Metin bölümü |
Kur'an-ı Kerîm'in onyedinci sûresi. İlk ayetinde Peygamberimizin Miracından bahsedildiği için "gece yürütmek" anlamına gelen "İsra" adını almıştır. Bu sureye "Subhân" ve "Benû İsrail" sûresi de denilmiştir. Ayetlerinin sayısı, Kûfelilere göre 111, diğerlerine göre 110'dur. 26, 32, 33 ve 57. ayetlerle 73-80 arası ayetler. Medine'de, diğerleri Mekke'de inmiştir. Kelime sayısı 1563, harf sayısı ise 6460'dır. Ayet sonlarına ahenk veren fasılaları "elif" ve "râ" harfleridir.
Hz. Âîşe'den rivayet edildiğine göre Peygamber efendimiz İsrâ ve Zümer sûrelerini okumadıkça uyumazdı (Tirmizî, Deavât, 22).

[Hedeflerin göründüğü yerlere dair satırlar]
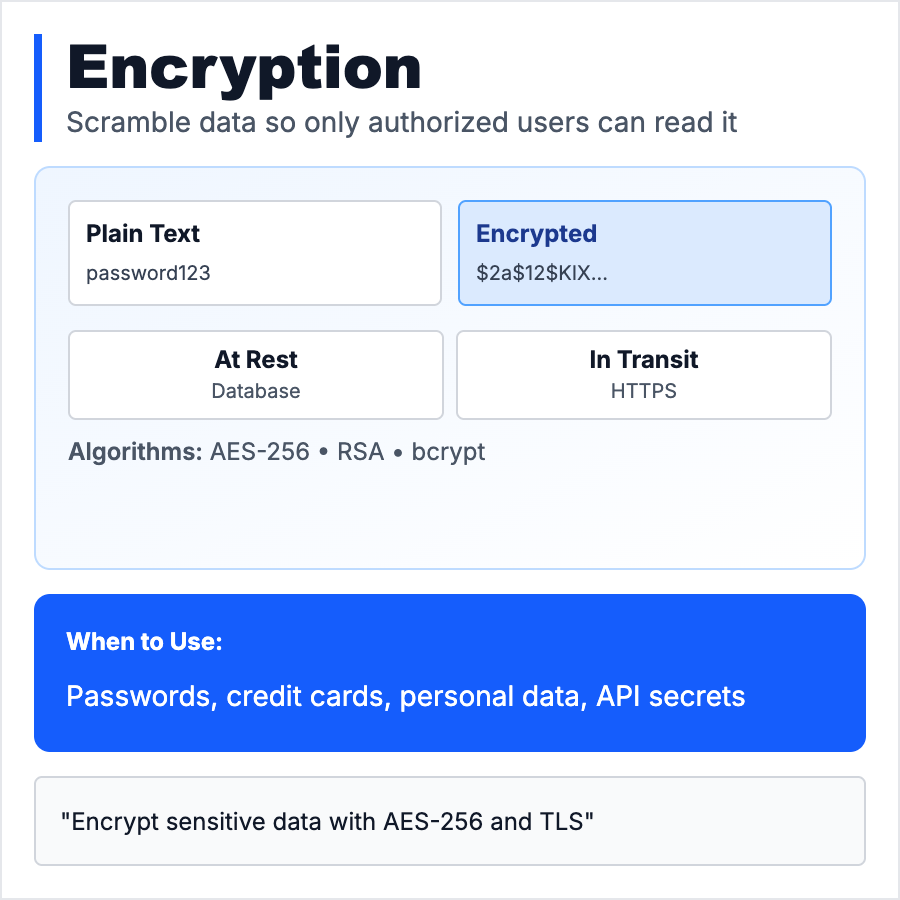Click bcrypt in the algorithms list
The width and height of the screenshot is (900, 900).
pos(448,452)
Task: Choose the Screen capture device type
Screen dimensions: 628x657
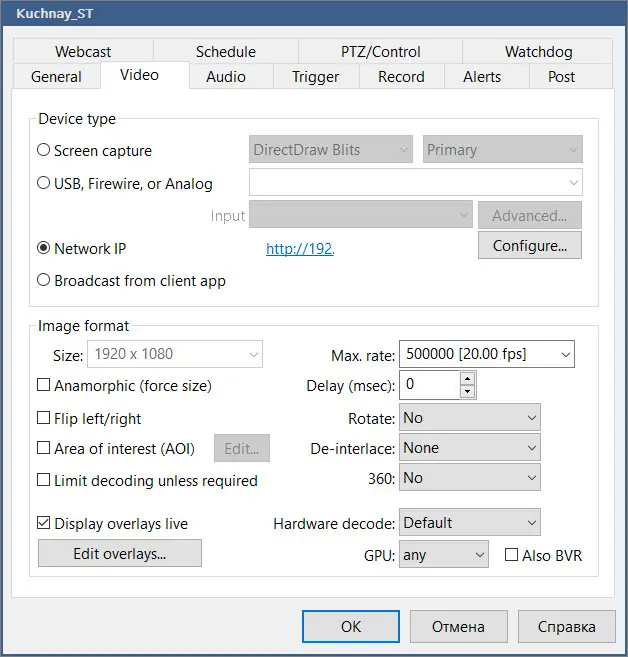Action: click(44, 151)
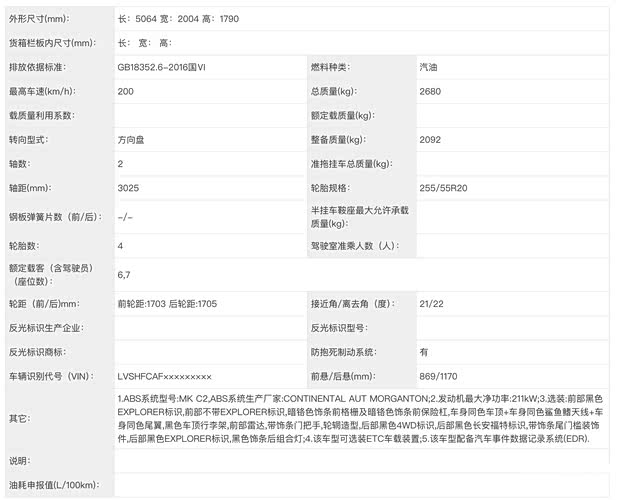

Görevler |
1 > İsrâ sûresi metnine göre şu soruları yanıtlayın:
(a) Sûre, "İsra" adını neden almıştır?
(b) Ayet sonlarına ahenk veren fasılalar hangi harflerdir?
(c) Hz. Âîşe'nin rivayetine göre Peygamber efendimiz hangi sûreleri okumadıkça uyumazdı?
2 > İsrâ sûresi metninden "Kur'an-ı Kerîm'in onyedinci" sözlerinden başlayıp "(Tirmizî, Deavât, 22)." sözleri de dahil olmak üzere olan kısmı aynen yineleyin.

Çözümler |
1 >
(a) İlk ayetinde Peygamberimizin Miracından bahsedildiği için.
(b) "Elif" ve "râ" harfleri.
(c) İsrâ ve Zümer sûrelerini.

2 >
Kur'an-ı Kerîm'in onyedinci sûresi. İlk ayetinde Peygamberimizin Miracından bahsedildiği için "gece yürütmek" anlamına gelen "İsra" adını almıştır. Bu sureye "Subhân" ve "Benû İsrail" sûresi de denilmiştir. Ayetlerinin sayısı, Kûfelilere göre 111, diğerlerine göre 110'dur. 26, 32, 33 ve 57. ayetlerle 73-80 arası ayetler. Medine'de, diğerleri Mekke'de inmiştir. Kelime sayısı 1563, harf sayısı ise 6460'dır. Ayet sonlarına ahenk veren fasılaları "elif" ve "râ" harfleridir.
Hz. Âîşe'den rivayet edildiğine göre Peygamber efendimiz İsrâ ve Zümer sûrelerini okumadıkça uyumazdı (Tirmizî, Deavât, 22).